This tweet from Doctor Vox wonderfully underscores a point I’ve been making for years now: liberal discourse politics ensures a permanent erasure of the lower classes. This is so for two reasons:
- Lower class people, almost by definition, cannot engage in The Discourse. They do not have the education, credentials, or jobs necessary to do so.
- Upper class people (broadly construed) can engage in The Discourse, but if they do so as a partisan or advocate of the lower classes, they are dismissed because they are not themselves lower class. This move is the one Doctor Vox goes for in his tweet.
Together, (1) and (2) completely suffocate class-driven intrusions into The Discourse. The liberal identitarians apply their discourse politics so as to say only working class voices can speak on the working class, but it’s impossible for the working class to do so given the way media and academia work.
When I make this point, some take it to mean that we need to find ways to get more working class voices in media, i.e. find some way to break down point (1). If you could do that, it would be interesting and perhaps enlightening in some way. But there is a deeper problem that even that wouldn’t solve. The problem is that, no matter how you really do it, identity avatars that engage in The Discourse are necessarily very unlike the identities they are supposed to be representing.
A working class person that would spend their leisure time interjecting in The Discourse would be much different from your average working class person. This is vacuously true as the average working class person does not interject in The Discourse. But it is also non-vacuously true because the kind of working class person who decides to engage in the discourse also likely reads more news, is more interested in politics, and has more developed political thoughts than the average working class person.
Discourse participants are not selected by random drawings. Rather they self-select. And that self-selection destroys any chance that they could be representative.
This is true across the board. Your average woman political pundit is very unlike the average woman. She’s richer than your average woman; she’s much more educated than your average woman; she consumes very different culture and media than your average woman; and she has much more developed and committed political views than your average woman.

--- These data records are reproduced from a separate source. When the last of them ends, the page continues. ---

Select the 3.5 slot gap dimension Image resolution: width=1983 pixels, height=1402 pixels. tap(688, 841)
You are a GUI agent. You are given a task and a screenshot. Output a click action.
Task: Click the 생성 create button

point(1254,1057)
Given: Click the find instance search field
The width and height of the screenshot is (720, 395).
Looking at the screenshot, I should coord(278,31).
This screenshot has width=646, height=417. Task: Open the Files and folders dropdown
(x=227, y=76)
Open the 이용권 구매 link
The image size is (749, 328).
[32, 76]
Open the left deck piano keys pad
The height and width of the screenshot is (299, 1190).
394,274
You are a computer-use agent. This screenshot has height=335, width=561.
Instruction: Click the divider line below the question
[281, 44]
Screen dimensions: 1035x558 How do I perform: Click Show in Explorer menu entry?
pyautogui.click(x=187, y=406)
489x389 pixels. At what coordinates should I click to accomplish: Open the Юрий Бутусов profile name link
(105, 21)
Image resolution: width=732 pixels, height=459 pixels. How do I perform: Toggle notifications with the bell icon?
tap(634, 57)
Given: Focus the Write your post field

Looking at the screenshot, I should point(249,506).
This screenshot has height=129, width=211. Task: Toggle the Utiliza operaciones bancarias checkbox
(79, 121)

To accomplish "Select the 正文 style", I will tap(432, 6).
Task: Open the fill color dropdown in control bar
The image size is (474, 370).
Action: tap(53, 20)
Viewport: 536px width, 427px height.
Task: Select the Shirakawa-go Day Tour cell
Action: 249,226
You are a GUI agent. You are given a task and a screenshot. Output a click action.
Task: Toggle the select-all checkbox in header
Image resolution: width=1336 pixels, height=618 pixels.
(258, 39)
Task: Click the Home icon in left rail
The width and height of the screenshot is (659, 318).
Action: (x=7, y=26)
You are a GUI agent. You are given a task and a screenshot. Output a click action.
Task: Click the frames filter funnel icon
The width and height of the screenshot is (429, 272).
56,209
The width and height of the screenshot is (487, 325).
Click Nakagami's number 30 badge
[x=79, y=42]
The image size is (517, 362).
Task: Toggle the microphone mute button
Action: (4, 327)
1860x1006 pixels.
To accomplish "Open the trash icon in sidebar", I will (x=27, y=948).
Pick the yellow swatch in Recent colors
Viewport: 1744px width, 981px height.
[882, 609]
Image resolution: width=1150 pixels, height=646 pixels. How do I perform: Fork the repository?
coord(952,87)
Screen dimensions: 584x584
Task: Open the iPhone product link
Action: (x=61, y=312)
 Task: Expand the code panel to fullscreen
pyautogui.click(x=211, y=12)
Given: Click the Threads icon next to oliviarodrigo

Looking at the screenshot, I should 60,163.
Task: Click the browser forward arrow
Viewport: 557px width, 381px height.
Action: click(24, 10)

The same is true of your average black pundit, your average gay pundit, your average Muslim pundit, and so on.
The gap between the average pundit and average person they are often said to represent is strained even further by the fact that publications often hire pundits on the basis of their politics, meaning that the only people who get through the hiring filter and into a pundit job are those who share whatever the editorial views of a publication happens to be.
Hyper-educated people claiming to be in touch with working class people is no more absurd than hyper-educated women pundits claiming to be in touch with American women at large, or hyper-educated black pundits claiming to be in touch with American blacks at large. But liberals indulge the latter fantasies and even get aggressively mad at those who don’t indulge them.
In reality, the way any pundit acquires a good insight into any particular group of people is through rigorous study and analysis of that group. Perhaps pundits could opine incisively about pundits themselves and their various internal cleavages without much study. But beyond that, they get insight into groups of people through the same methods that they would get insight into the working class, methods that Doctor Vox and many liberals seem to reject as silly when it’s convenient to do so.